[
https://issues.apache.org/jira/browse/MAHOUT-633?page=com.atlassian.jira.plugin.system.issuetabpanels:comment-tabpanel&focusedCommentId=13012735#comment-13012735
]
Dmitriy Lyubimov commented on MAHOUT-633:
-----------------------------------------
bq. In the tests I ran, not significant. But i was using preprocessing handler
on VectorWritable (the patch you guys were reluctant to accept) which did not
create intermediate vector storage at all. All matrix elements were passed in
on stack. Mahout's patch doesn't have this code but i will be happy to put it
in jira for discussion. Also, i did not run close to memory limits on the tasks
i ran with SSVD. I just don't have datasets that big.

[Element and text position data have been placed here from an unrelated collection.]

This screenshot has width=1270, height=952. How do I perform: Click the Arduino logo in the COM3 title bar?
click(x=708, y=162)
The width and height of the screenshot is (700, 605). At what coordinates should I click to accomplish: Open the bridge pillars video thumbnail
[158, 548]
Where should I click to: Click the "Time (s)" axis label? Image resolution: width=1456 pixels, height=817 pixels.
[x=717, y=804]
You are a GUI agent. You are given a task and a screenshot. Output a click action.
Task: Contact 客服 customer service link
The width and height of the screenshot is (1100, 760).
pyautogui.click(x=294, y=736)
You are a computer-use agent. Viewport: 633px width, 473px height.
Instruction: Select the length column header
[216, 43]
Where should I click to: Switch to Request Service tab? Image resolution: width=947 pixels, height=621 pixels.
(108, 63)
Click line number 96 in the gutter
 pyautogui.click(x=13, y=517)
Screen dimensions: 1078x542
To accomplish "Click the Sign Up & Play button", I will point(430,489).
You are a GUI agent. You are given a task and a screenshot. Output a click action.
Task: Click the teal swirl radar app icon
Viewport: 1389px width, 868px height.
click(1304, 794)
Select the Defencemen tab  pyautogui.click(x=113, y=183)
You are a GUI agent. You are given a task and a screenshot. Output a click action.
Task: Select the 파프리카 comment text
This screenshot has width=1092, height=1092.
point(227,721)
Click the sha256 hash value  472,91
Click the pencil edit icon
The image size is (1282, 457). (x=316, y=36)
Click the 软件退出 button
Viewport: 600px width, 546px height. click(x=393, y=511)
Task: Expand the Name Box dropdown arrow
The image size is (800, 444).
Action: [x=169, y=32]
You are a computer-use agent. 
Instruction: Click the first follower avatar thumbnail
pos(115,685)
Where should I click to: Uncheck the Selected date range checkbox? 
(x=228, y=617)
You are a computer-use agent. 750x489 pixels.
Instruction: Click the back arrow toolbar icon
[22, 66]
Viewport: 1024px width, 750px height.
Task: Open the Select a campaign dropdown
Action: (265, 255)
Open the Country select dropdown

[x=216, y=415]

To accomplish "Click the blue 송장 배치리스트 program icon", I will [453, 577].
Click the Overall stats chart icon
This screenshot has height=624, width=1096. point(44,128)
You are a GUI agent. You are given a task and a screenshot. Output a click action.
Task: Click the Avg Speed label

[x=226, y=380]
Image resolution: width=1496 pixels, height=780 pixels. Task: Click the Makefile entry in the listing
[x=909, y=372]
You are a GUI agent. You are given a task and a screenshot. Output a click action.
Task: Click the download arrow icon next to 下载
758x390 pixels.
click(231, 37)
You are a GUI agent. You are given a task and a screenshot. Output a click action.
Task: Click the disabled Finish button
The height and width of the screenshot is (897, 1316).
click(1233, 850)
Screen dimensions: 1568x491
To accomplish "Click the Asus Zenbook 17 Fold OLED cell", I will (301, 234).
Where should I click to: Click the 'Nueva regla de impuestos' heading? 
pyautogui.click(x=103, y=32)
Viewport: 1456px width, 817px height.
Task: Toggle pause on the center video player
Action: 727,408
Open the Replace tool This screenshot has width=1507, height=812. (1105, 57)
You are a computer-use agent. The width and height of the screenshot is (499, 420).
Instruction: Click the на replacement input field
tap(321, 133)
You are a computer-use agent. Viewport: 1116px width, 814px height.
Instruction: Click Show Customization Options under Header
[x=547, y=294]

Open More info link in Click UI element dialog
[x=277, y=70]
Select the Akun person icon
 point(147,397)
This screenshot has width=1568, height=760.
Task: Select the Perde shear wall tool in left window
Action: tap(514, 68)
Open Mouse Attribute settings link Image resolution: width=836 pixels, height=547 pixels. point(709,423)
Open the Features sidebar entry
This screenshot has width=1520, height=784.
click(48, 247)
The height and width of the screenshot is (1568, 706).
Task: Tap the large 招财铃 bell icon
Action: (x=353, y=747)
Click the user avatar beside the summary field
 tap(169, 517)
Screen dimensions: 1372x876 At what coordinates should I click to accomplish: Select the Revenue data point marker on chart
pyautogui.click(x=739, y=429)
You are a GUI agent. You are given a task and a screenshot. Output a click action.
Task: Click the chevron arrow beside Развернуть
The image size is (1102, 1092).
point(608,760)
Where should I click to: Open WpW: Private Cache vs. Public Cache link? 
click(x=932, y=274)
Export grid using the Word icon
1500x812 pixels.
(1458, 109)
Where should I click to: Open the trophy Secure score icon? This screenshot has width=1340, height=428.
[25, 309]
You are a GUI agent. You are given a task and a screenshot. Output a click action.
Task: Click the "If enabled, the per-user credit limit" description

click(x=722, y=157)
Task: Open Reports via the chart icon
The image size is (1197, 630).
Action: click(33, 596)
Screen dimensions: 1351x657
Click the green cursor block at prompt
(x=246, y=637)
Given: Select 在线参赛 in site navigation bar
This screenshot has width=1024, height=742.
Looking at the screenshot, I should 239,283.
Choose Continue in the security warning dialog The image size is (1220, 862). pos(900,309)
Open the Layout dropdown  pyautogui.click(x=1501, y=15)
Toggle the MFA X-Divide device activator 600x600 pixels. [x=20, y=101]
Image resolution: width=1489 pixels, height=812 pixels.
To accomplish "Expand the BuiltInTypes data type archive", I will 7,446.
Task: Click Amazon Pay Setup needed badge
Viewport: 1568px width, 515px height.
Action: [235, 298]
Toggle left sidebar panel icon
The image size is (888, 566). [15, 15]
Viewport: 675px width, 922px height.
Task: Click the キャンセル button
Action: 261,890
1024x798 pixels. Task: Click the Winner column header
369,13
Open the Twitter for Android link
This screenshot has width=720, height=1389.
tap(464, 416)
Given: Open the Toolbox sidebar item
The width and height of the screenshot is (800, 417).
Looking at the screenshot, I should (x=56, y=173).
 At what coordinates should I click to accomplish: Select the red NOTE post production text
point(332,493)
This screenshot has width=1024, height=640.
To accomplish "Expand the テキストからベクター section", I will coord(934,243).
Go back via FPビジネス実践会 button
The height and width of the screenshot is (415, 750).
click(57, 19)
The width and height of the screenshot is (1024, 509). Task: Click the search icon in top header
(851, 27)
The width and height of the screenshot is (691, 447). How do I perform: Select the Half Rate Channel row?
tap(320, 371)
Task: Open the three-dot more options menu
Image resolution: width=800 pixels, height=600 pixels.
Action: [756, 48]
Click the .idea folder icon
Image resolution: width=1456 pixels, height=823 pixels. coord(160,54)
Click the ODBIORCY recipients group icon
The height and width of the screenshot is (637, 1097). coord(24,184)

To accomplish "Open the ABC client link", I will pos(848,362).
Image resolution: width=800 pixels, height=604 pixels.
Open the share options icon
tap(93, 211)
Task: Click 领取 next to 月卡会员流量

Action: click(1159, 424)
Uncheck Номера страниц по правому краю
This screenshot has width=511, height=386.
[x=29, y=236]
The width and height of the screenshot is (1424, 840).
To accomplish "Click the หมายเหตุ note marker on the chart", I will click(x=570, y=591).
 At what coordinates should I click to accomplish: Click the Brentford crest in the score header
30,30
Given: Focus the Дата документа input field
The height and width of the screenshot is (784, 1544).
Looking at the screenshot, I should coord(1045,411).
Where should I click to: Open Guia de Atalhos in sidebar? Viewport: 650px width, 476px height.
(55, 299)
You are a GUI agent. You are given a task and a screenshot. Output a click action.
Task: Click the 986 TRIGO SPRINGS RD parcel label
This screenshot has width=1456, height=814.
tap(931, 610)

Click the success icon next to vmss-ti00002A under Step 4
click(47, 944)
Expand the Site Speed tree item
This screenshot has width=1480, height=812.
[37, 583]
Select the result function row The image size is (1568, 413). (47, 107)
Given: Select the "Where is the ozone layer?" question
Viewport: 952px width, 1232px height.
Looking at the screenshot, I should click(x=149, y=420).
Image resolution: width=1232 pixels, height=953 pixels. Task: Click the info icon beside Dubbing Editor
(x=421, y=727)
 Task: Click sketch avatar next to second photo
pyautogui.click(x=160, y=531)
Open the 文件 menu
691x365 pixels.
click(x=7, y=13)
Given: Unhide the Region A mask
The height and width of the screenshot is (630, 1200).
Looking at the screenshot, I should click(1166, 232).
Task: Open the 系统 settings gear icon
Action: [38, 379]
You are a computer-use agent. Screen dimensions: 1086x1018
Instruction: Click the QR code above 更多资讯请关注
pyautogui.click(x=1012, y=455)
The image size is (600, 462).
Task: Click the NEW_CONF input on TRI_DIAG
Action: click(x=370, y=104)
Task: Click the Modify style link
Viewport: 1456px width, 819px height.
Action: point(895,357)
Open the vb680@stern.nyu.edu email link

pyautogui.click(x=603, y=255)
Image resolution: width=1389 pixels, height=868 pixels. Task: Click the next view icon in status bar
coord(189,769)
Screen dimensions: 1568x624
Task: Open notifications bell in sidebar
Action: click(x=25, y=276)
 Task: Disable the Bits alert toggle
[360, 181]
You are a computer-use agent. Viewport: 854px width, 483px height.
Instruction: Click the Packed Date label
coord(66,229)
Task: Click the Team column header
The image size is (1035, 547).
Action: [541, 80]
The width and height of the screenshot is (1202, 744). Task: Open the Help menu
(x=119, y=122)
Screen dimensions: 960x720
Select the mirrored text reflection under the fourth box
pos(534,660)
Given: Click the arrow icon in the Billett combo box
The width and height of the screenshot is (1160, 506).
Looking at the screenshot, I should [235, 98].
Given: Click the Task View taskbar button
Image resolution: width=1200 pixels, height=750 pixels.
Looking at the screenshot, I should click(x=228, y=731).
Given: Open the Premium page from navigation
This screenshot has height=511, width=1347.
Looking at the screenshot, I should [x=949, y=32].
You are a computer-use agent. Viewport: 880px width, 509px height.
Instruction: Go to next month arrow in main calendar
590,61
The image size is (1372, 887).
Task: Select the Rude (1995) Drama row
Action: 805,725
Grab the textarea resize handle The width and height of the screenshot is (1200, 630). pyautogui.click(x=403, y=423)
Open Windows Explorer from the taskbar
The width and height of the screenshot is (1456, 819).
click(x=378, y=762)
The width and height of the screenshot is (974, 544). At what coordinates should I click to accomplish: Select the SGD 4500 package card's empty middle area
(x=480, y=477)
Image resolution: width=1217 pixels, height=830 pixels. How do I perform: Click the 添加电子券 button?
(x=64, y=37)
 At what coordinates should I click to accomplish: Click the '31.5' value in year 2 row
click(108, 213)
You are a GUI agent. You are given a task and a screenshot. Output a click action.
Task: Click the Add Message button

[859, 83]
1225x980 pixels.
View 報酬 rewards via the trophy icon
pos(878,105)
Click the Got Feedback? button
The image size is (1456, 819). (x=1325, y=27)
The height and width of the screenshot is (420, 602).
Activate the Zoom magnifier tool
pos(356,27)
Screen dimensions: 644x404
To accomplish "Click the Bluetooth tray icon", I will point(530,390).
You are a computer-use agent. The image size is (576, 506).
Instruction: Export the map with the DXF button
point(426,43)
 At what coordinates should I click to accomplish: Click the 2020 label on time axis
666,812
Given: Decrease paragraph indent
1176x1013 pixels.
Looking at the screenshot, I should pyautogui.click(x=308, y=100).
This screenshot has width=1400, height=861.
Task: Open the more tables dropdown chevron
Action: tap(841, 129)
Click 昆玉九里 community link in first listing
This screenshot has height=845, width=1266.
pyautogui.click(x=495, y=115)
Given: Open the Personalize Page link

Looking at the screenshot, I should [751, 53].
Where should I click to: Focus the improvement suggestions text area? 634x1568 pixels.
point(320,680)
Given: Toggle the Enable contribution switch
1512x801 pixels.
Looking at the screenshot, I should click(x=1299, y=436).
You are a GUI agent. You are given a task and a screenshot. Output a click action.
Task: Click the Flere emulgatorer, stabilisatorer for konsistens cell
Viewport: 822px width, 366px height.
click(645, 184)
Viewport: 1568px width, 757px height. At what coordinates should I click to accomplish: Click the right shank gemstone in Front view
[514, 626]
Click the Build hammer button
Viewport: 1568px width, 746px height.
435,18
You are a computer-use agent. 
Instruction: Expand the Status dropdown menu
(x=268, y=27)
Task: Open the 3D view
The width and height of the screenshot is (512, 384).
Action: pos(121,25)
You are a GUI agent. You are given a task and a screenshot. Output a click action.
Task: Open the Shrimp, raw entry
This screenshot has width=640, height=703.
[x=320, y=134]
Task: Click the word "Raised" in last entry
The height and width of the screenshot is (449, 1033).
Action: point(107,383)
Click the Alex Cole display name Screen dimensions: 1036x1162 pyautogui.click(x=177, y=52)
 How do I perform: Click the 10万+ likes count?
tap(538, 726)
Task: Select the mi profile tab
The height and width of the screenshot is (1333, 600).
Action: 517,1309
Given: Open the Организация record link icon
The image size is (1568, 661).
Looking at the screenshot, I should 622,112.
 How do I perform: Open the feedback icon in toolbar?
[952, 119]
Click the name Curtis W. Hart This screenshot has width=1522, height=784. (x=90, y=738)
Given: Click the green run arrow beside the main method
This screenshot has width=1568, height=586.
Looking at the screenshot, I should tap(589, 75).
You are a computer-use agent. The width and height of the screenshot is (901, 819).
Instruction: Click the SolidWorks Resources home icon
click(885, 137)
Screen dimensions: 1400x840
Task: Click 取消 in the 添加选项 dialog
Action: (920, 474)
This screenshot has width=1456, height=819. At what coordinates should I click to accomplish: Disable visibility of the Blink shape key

Actually correction: i do think i saw difference in running time between code
running with existing VectorWriable that creates interim vector instances for
each iteration and the code that just passes matrix elements on stack. But like
i said i did not measure the difference it as it was not my goal. And it's not
the evidence i'd like to appeal anyway since there wasn't much side info. But i
have other situations (outside Mahout realm but also iterative batches with big
side info) that i'd like to appeal to.
> Add SequenceFileIterable; put Iterable stuff in one place
> ---------------------------------------------------------
>
> Key: MAHOUT-633
> URL: https://issues.apache.org/jira/browse/MAHOUT-633
> Project: Mahout
> Issue Type: Improvement
> Components: Classification, Clustering, Collaborative Filtering
> Affects Versions: 0.4
> Reporter: Sean Owen
> Assignee: Sean Owen
> Priority: Minor
> Labels: iterable, iterator, sequence-file
> Fix For: 0.5
>
> Attachments: MAHOUT-633.patch, MAHOUT-633.patch, MAHOUT-633.patch
>
>
> In another project I have a useful little class, SequenceFileIterable, which
> simplifies iterating over a sequence file. It's like FileLineIterable. I'd
> like to add it, then use it throughout the code. See patch, which for now
> merely has the proposed new classes.
> Well it also moves some other iterator-related classes that seemed to be
> outside their rightful home in common.iterator.
--
This message is automatically generated by JIRA.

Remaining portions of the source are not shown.